SOURCE EXTRACT ::
Inside was sad-looking and bare. Things were strewn on the floor and his hard work had been undone. The art, the trinkets, and the wind-up music box with the broken note were gone. The house, once pulsing with life, was dead. It was now just a thing, a couple of boards nailed together.
Will was busy unscrewing cast-iron heating grates from the ceiling. All the birdhouses he had made were gone. The couch he sat on with his dog, Meatballs, was gone. All the instruments, the radio, gone. He was taking everything, the window weights, flooring, two-by-fours, sinks, light fixtures, scrapping out his own house.
“So this is it.”
He looked down at me from the ladder.
“Yep.”
We drove the chicken coop and piano to my old house on Forestdale, where Will was moving temporarily. He was trying to purchase a new place in the same yearly auction at which I’d purchased mine. He had found a house near Forestdale and it was in much better shape than his previous one, at least when he had started, but there was no junk forest behind it, no railroad trench in which to walk endlessly.
I asked him to call me when they tore down the house, and he demurred. I figured he wanted to be alone.
I knew this could happen to me, too, as did all of my neighbors. If someone rich enough or the corrupt city or state government wanted the land badly enough, they could find ways to push us out. If the land couldn’t be had through attrition there were means to get people to leave. They had done it for an auto factory and a freeway. Why not a shopping mall?
The rich men always called it progress, but it was their progress. It never seemed to benefit anyone except them. Building my house and my community had given my life meaning. Shopping malls didn’t.

Data entries
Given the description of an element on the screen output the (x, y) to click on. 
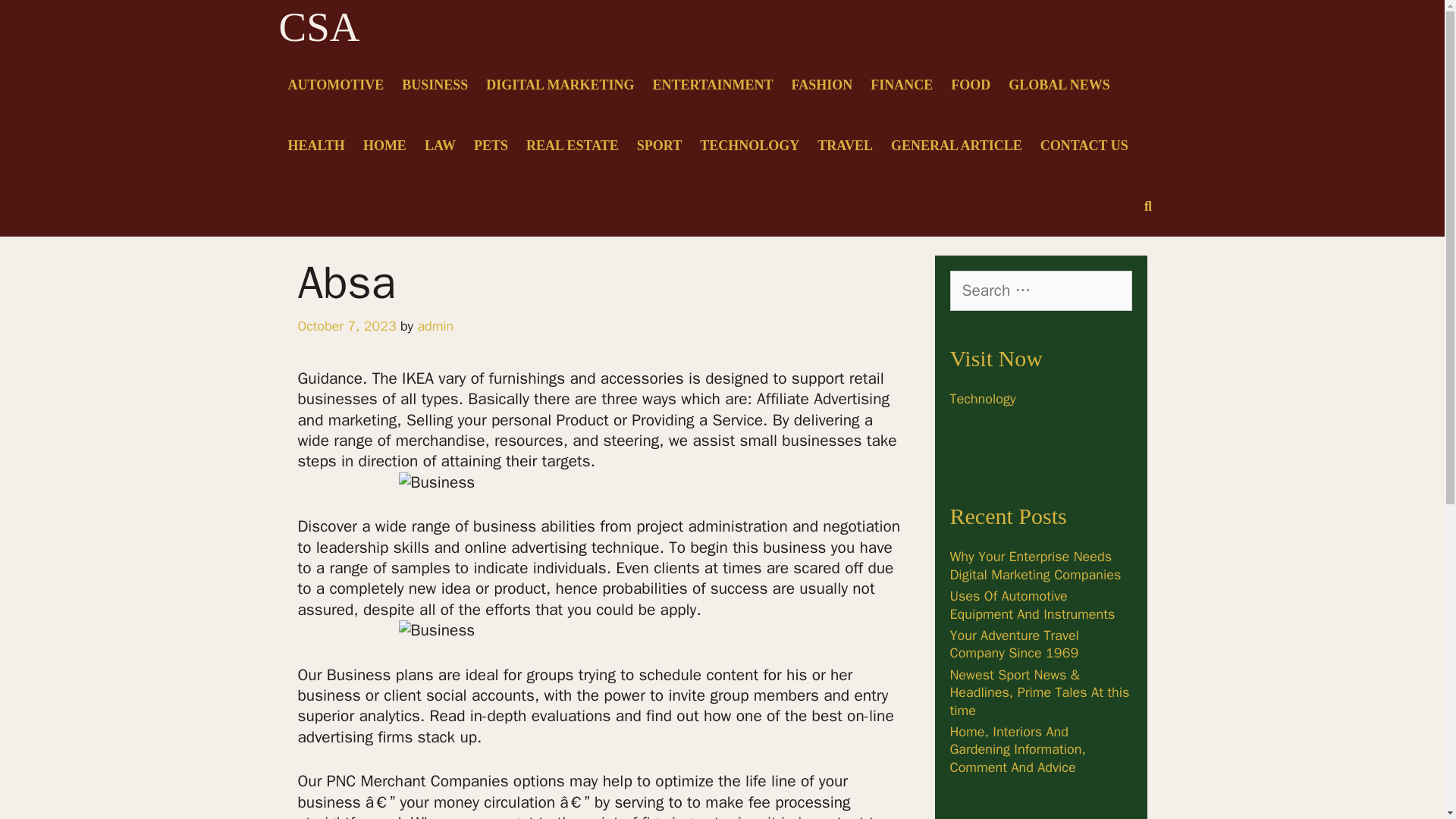
TRAVEL (845, 145)
Technology (981, 398)
FOOD (970, 84)
Why Your Enterprise Needs Digital Marketing Companies (1035, 564)
HOME (383, 145)
ENTERTAINMENT (712, 84)
CSA (319, 26)
GENERAL ARTICLE (956, 145)
Your Adventure Travel Company Since 1969 (1013, 643)
TECHNOLOGY (749, 145)
FASHION (822, 84)
DIGITAL MARKETING (560, 84)
REAL ESTATE (571, 145)
Search (34, 18)
Given the description of an element on the screen output the (x, y) to click on. 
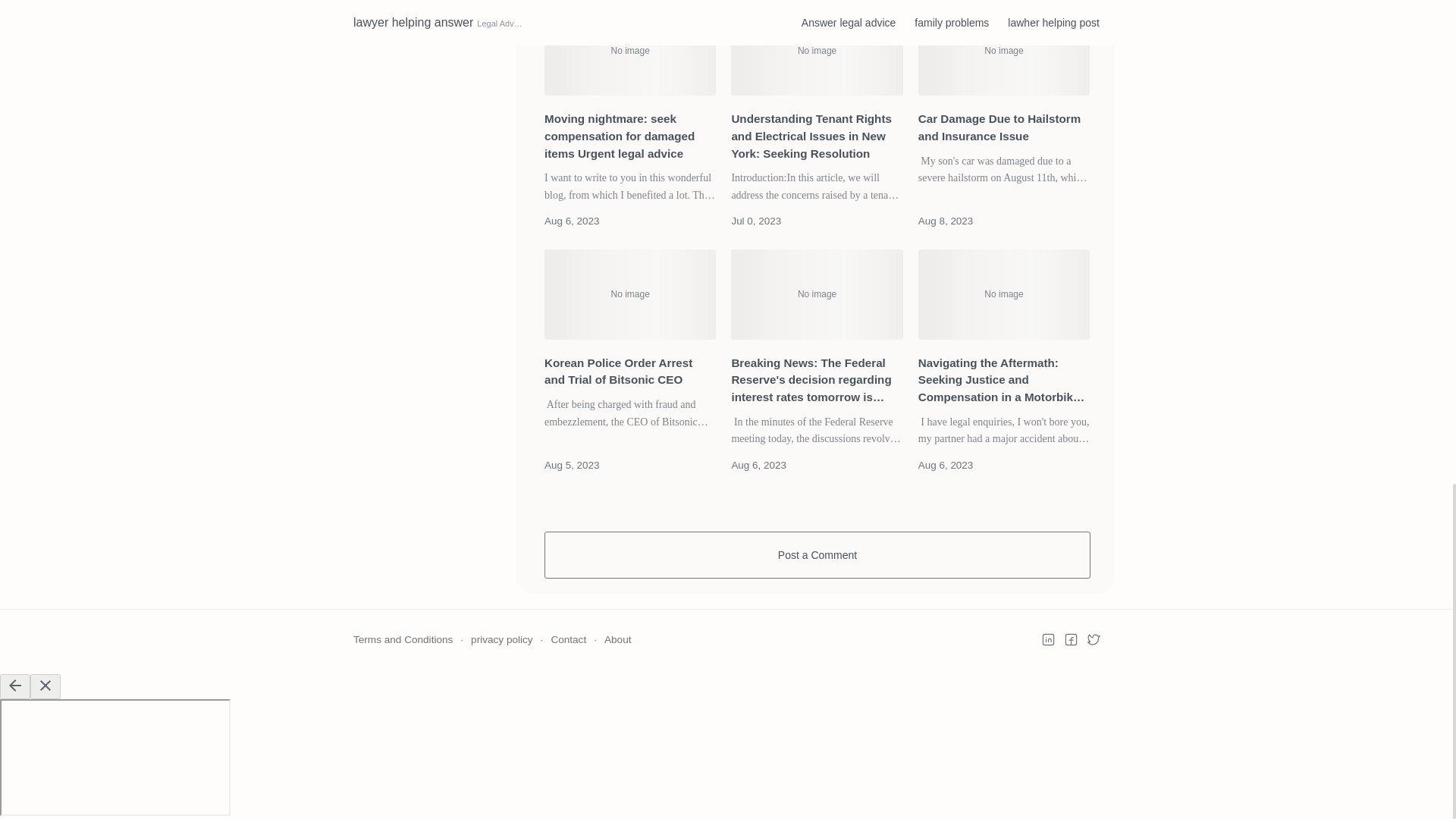
Korean Police Order Arrest and Trial of Bitsonic CEO (630, 371)
About (617, 639)
privacy policy (501, 639)
Car Damage Due to Hailstorm and Insurance Issue (1003, 127)
Car Damage Due to Hailstorm and Insurance Issue (1003, 49)
Given the description of an element on the screen output the (x, y) to click on. 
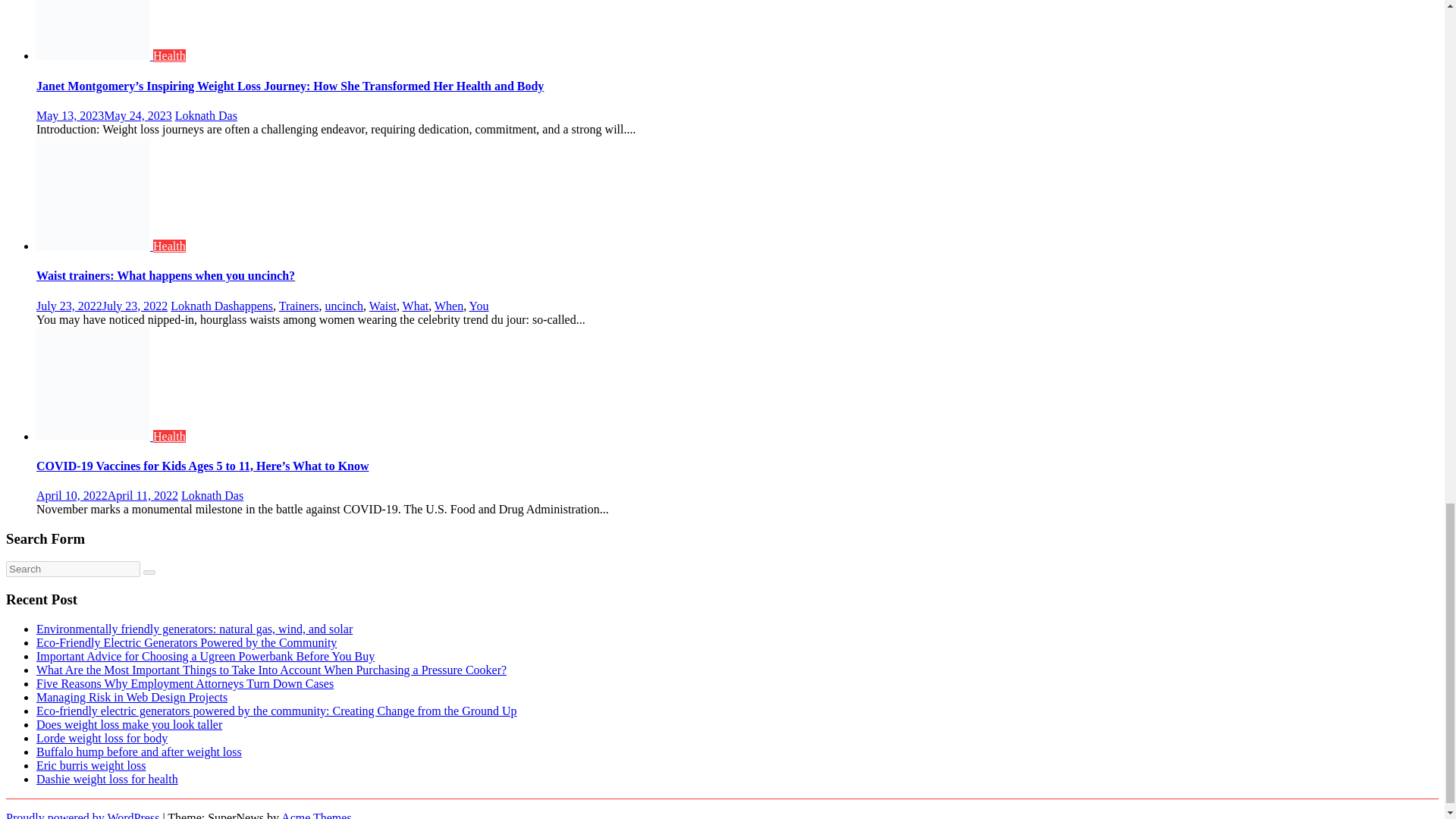
May 13, 2023May 24, 2023 (103, 115)
Health (169, 55)
Loknath Das (205, 115)
Health (169, 245)
Waist trainers: What happens when you uncinch? (165, 275)
Given the description of an element on the screen output the (x, y) to click on. 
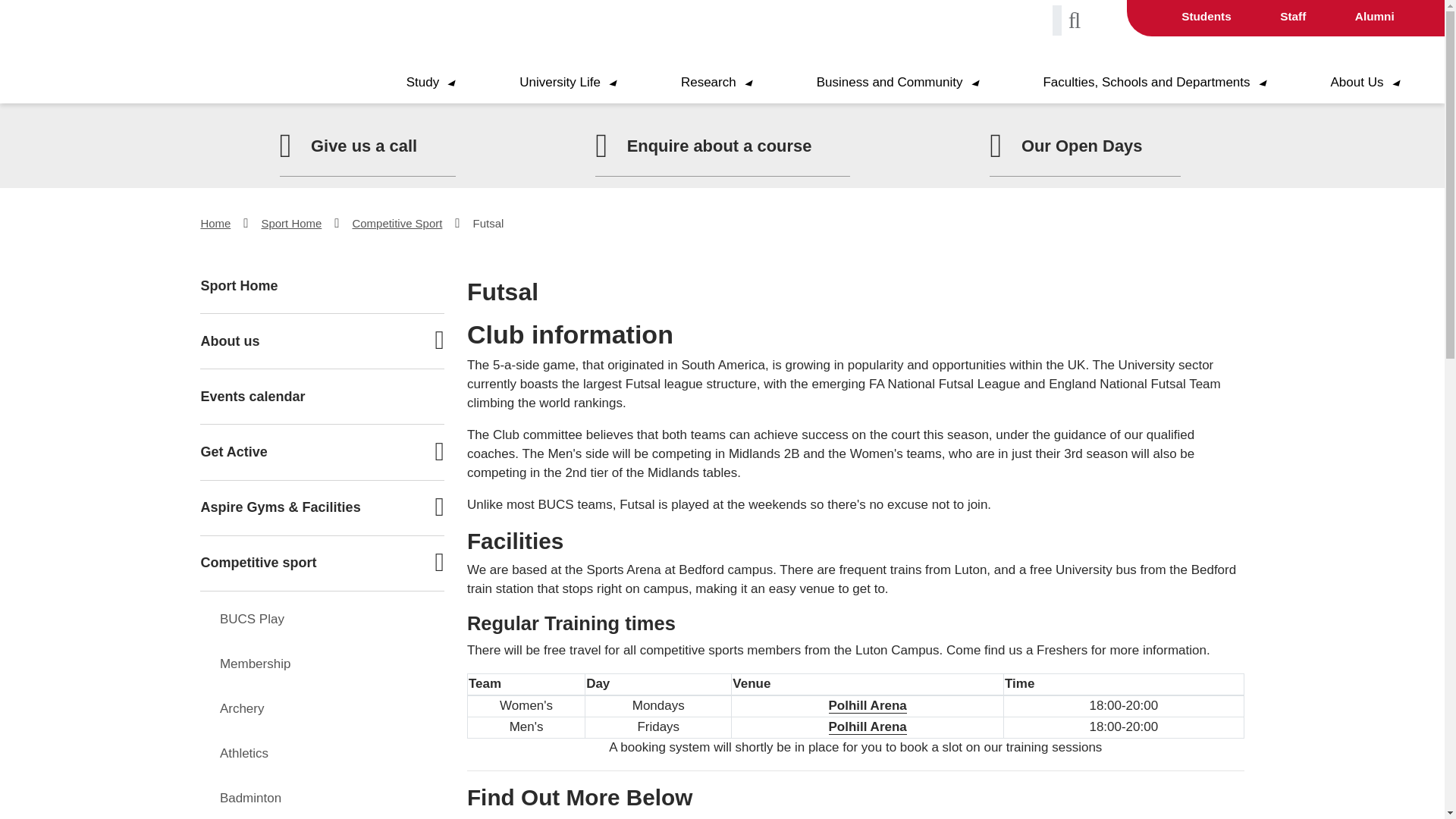
University Life  (567, 82)
Faculties, Schools and Departments  (1153, 82)
Open days (1065, 145)
enquire (702, 145)
Staff (1292, 16)
Research  (716, 82)
About Us (1364, 82)
Study (430, 82)
Business and Community (897, 82)
Students (1206, 16)
tel:03003300703 (347, 145)
Alumni (1374, 16)
Sport Home (322, 285)
About us (316, 340)
Given the description of an element on the screen output the (x, y) to click on. 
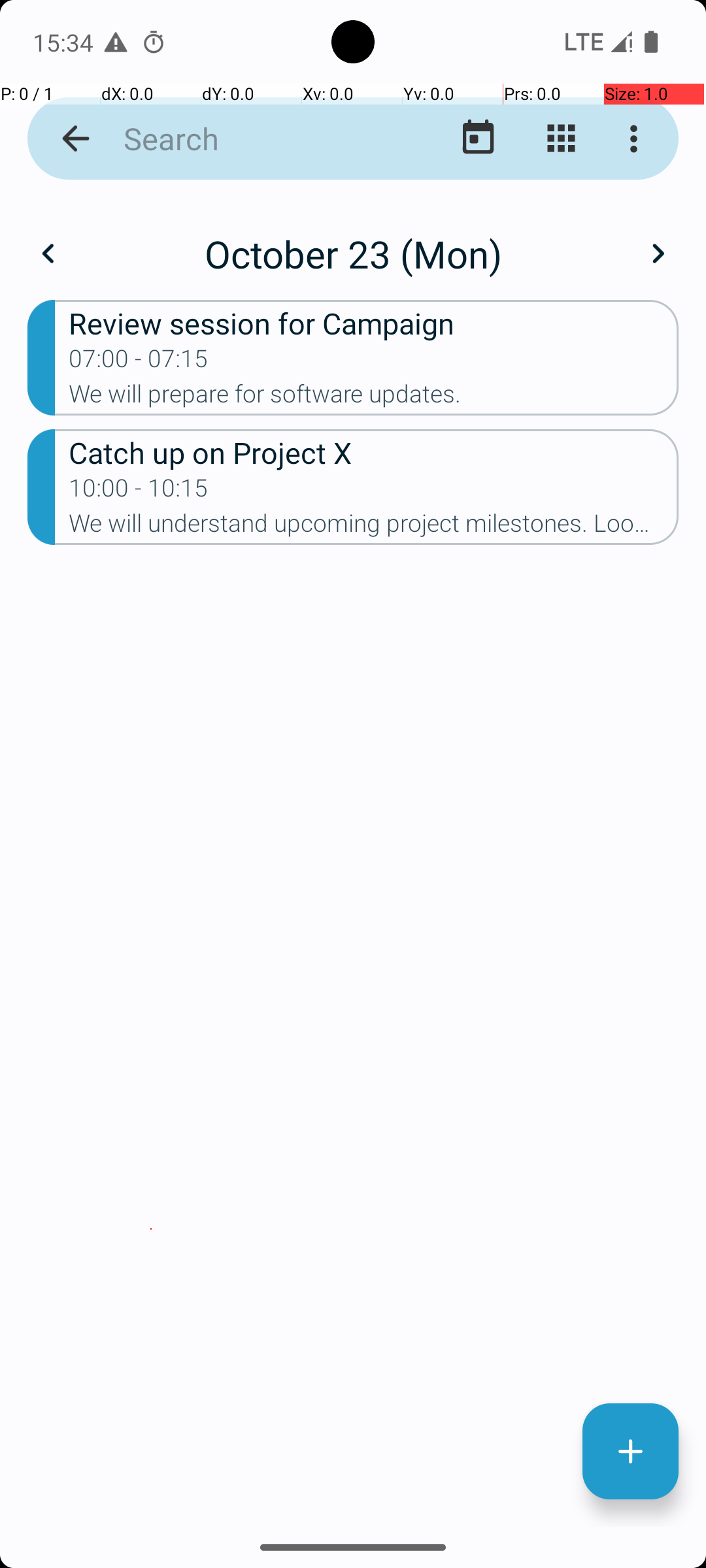
October 23 (Mon) Element type: android.widget.TextView (352, 253)
Review session for Campaign Element type: android.widget.TextView (373, 321)
07:00 - 07:15 Element type: android.widget.TextView (137, 362)
We will prepare for software updates. Element type: android.widget.TextView (373, 397)
Catch up on Project X Element type: android.widget.TextView (373, 451)
10:00 - 10:15 Element type: android.widget.TextView (137, 491)
We will understand upcoming project milestones. Looking forward to productive discussions. Element type: android.widget.TextView (373, 526)
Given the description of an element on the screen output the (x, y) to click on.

LIST OF TASKS ::
a - Can you copy the passage about the house word for word from "We drove the" to "a shopping mall?"?
b - Will you repeat the rows, unchanged, from the line with "Korean Police Order" to the line with "Car Damage Due to Hailstorm and Insurance Issue (1003, 49)"?
The passage about the house and the rows have no connection to each other.

SOLUTIONS TO THE TASKS ::
a -
We drove the chicken coop and piano to my old house on Forestdale, where Will was moving temporarily. He was trying to purchase a new place in the same yearly auction at which I’d purchased mine. He had found a house near Forestdale and it was in much better shape than his previous one, at least when he had started, but there was no junk forest behind it, no railroad trench in which to walk endlessly.
I asked him to call me when they tore down the house, and he demurred. I figured he wanted to be alone.
I knew this could happen to me, too, as did all of my neighbors. If someone rich enough or the corrupt city or state government wanted the land badly enough, they could find ways to push us out. If the land couldn’t be had through attrition there were means to get people to leave. They had done it for an auto factory and a freeway. Why not a shopping mall?

b -
Korean Police Order Arrest and Trial of Bitsonic CEO (630, 371)
About (617, 639)
privacy policy (501, 639)
Car Damage Due to Hailstorm and Insurance Issue (1003, 127)
Car Damage Due to Hailstorm and Insurance Issue (1003, 49)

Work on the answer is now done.